登山客癒やす湯、人気 秦野市営2温浴施設 「相乗効果で入館者増へ」

 秦野市営の新旧二つの温浴施設「弘法の里湯」(同市鶴巻北)と「名水はだの富士見の湯」(同市曽屋)が好調だ。弘法の里湯は2001年10月の開館以来の入館者が250万人を超え、昨年10月にオープンしたばかりの富士見の湯も入館者数が当初より20%増。両施設は「(登山客が多い)弘法山をはさみ東西にあるので、協力して入館者を増やしたい」と意気込んでいる。

  弘法の里湯は小田急線鶴巻温泉駅近くにある温泉施設。オープン以来の年間入館者のピークは03年度の17万8740人だったが、徐々に低迷し10年度は13万9426人まで減った。11年のリニューアルを機に増加傾向に転じ、16年度は16万20人にまで人気が回復するなど、多くの人に愛され続けてきた。同施設は「丹沢・大山登山の人気上昇や高齢者向けの割引拡充などの効果が出た」と分析する。
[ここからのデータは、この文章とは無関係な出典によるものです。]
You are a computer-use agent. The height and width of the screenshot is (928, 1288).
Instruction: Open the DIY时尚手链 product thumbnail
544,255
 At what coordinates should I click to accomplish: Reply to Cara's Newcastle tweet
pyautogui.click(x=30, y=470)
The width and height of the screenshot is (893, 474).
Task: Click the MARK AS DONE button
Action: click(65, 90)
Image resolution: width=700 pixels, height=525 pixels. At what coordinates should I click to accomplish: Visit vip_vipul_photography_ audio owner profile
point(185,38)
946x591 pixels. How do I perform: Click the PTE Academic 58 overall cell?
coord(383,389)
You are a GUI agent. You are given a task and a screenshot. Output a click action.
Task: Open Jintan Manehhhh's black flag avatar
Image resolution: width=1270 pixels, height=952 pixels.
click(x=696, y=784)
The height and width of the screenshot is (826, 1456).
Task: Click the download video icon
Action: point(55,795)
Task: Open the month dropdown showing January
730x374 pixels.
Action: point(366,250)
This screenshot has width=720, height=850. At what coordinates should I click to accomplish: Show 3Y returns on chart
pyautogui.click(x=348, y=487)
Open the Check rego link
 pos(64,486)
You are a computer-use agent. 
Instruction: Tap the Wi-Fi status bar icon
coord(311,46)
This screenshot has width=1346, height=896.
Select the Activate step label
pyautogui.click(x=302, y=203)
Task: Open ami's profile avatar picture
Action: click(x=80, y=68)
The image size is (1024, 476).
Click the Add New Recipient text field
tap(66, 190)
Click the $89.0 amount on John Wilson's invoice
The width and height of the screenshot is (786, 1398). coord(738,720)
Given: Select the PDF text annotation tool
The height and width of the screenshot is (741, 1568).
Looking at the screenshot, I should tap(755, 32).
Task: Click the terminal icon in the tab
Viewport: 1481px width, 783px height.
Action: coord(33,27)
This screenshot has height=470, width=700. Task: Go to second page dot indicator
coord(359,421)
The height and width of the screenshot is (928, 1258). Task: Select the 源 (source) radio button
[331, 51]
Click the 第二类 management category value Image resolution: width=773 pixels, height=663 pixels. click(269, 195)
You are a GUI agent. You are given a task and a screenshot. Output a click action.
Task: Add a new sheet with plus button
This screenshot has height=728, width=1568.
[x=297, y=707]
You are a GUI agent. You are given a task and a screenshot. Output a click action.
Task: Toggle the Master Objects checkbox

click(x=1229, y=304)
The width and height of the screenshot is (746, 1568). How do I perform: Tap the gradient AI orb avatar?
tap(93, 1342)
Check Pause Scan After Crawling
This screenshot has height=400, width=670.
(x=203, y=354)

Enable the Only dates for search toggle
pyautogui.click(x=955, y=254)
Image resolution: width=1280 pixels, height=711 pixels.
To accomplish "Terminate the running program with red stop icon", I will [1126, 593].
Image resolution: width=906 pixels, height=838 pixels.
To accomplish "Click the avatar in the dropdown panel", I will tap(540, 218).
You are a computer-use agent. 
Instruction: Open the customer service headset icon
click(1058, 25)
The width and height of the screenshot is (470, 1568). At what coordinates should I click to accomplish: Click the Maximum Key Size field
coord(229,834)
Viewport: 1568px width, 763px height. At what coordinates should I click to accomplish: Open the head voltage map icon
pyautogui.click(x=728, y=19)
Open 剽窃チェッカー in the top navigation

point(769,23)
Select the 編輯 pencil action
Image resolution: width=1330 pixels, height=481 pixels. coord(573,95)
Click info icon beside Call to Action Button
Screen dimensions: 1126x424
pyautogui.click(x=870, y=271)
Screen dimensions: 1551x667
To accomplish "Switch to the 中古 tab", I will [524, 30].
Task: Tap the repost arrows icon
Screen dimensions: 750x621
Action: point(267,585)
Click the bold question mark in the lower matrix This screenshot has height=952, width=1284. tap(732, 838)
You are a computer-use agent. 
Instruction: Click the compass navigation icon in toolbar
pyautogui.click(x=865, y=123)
 一方、富士見の湯は小田急線秦野駅から徒歩約20分の距離にあり、同駅から無料バスが運行されている。ごみ焼却施設の地元対策の一環で、約6億7千万円かけて整備された。富士山が一望できる露天風呂が自慢だが、井戸から引いた「秦野名水」を温めて使っているため、温泉施設ではない。

 見込んできた年間入場者数は9万4千人。毎月当たりの入場者数は7千〜8千人とみてきたが、昨年10月、11月は悪天候や知名度不足も響き、5千人ほどにとどまった。

 そこで、施設裏の弘法山でビラを配り登山客へのPRを強化したほか、秦野駅からの無料バスの便数も増やした。1月中旬からは利用の少ない夜間の割引を始めた。鈴木秀行館長は「対策が奏功し、12月は5500人、今年1月は6100人と増加。目標達成が見えてきた」と喜ぶ。

 弘法の里湯の飯沼和彦総支配人は「同じ市営温浴施設なので、秦野駅方面から弘法山に登った人はこちらを、逆に鶴巻温泉駅から登った人は富士見の湯を利用してもらい、相乗効果で入館者増に取り組みたい」と話している。